Jim Whitehead (ejw@ics.uci.edu)
Mon, 5 Jul 1999 11:50:41 -0700


In a spate of blantant procrastination I read Ken Coar's home page (nicely
done -- far, far, far better than mine) and followed the link to his notes
on writing a book (Apache Server for Dummies)
<http://web.golux.com/coar/authoring-notes.html>. This then motivated me to
follow Ken's other recommended link, to Philip Greenspun's "The book behind
the book behind the book..." at
<http://photo.net/wtr/dead-trees/story.html>, where he also discusses
writing a book (Database Backed Web Sites).

Besides being a humorous read, and learning how some readers felt that
Robert Thau's blurb should have taken precedence over the blurb by Michael
Dertouzos, the piece also describes how Amazon was able to save the book
from poor marketing by the publisher. While most book sellers had just a
single copy shelved under networking (a catergorization fault), because
Amazon allowed readers to submit reviews (and many submitted glowing ones),
the book was able to garner far more sales than it would have without the
existence of this electronic marketplace.

Thus, the case of Database Backed Web Sites seems to provide at least one
counterpoint to Rohit's theory that e-commerce is all about re-distributing
marketshare in existing marketplaces without substantively growing the
market. Greenspun's book sold more because of the existence of Amazon.
Amazon didn't poach existing sales of the book -- they created new sales of
the book.

Now, it's dangerous to blindy extrapolate from this single case to larger
populations (for example, perhaps sales of Greenspun's book on Amazon came
at the expense of other books on Web publishing, and thus perhaps the
overall market for books on Web publishing stayed the same). But, it seems
that when selling an information product like books, software, music, art,
and many hobbies (e.g., collectibles, like stamp and coin collecting) the
potential for categorization faults is high. As Greenspun documents nicely,
such categorization faults can lead to dramatically lower sales of the
information product than it would have had with proper categorization.

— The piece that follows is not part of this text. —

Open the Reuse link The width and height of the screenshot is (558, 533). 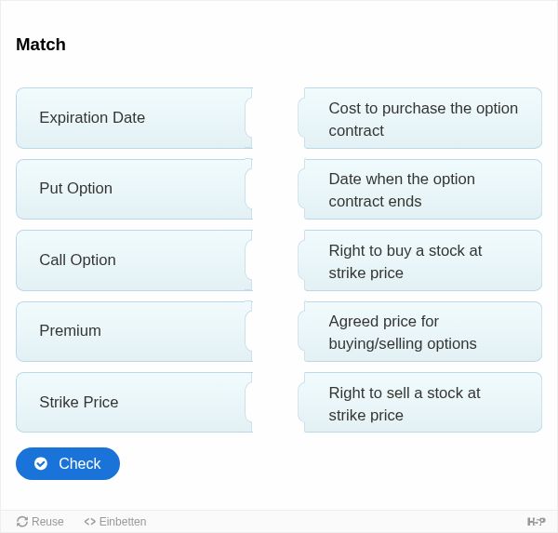(x=40, y=522)
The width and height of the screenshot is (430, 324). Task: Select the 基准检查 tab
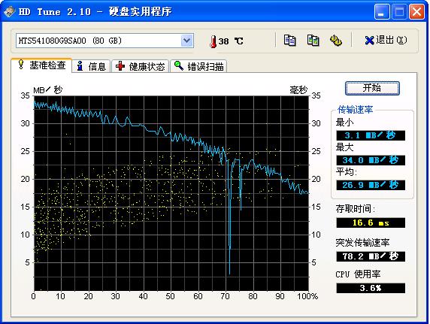point(41,65)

I've experienced this myself with music. As a devote of ambient music, I
find bricks-and-mortar record stores to be just about useless, since they
typically don't differentiate ambient from Pop/Rock, and when they do, they
usually lump it together with techno, acid jazz, and sometimes new age.
Unless I have done research online before hitting the record store, I'm
flying blind when picking out ambient music by bands I haven't heard before.
(Going to http://www.ambient.com doesn't help -- they make computer chips,
such as the MD567X V.90 USB chipset :-) Of course, truth be told, I haven't
spent much time trying to discover the ambient music hobbyist scene, which
undoubtedly exists.

I offer the following alternative to Rohit's e-zero-sum argument. For
information products, there currently exists a marketplace inefficiency due
to miscategorization of products. Online merchants have the potential to
reduce this inefficiency, and thereby increase the total market (while, at
the same time, stealing some marketshare away from existing vendors). Thus,
e-commerce, at least for information products, offers the promise of
expanding markets, rather than simple redistribution of marketshare.